| Source text |
((

Rep. John Petersburg (R-Waseca) unsuccessfully offered amendments that would take pictures of drivers not cars and allow fewer cameras per capita.

Some of the transportation spending provisions include:

  • $22.5 million to design and acquire land for a new state patrol headquarters;
  • $4.8 million to build additional truck parking areas in the metro area for drivers who can’t quite make it home in allotted driving hours;
  • $3 million to hire additional behind-the-wheel driver’s license examiners; and
  • $1 million to plan improvements at the intersection of U.S. Highway 169 and Trunk Highway 282.

[MORE: View the spreadsheet]

The report includes several provisions inserted via amendments that weren’t in either chamber’s original bill, including the establishment of an advisory council on infrastructure. Coming from HF4025 that was first heard in the House Sustainable Infrastructure Policy Committee, it aims to ensure different departments could give input on projects and possibly improve efficiency. For example, water and transportation work could be scheduled concurrently so a road is not torn up twice.

))

| Given information |
((

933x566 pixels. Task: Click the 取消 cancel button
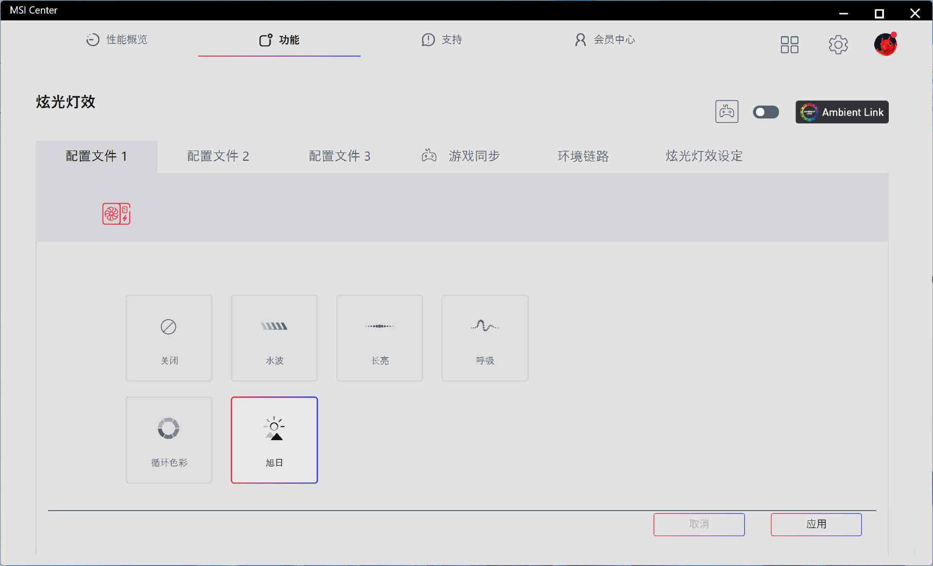click(x=699, y=524)
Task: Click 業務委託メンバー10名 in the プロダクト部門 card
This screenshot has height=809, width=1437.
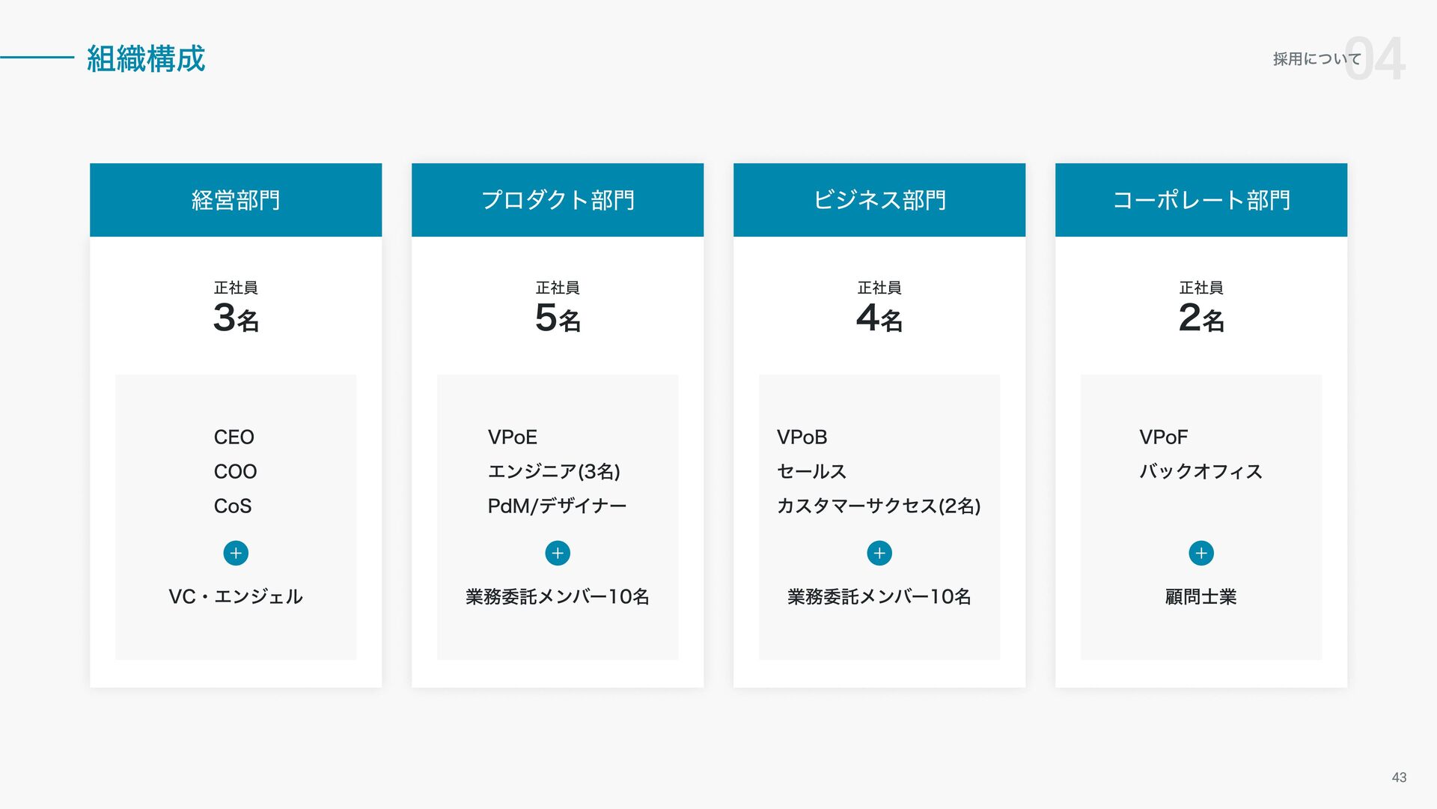Action: [x=558, y=596]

))

| Requirements |
1. According to the transportation bill article, how much money goes to hiring additional behind-the-wheel driver's license examiners?
2. Write out the transportation bill article word for word, from "The report includes" down to "torn up twice.".
The listing has no connection to the transportation bill article.

| Solution set |
1. $3 million.

2.
The report includes several provisions inserted via amendments that weren’t in either chamber’s original bill, including the establishment of an advisory council on infrastructure. Coming from HF4025 that was first heard in the House Sustainable Infrastructure Policy Committee, it aims to ensure different departments could give input on projects and possibly improve efficiency. For example, water and transportation work could be scheduled concurrently so a road is not torn up twice.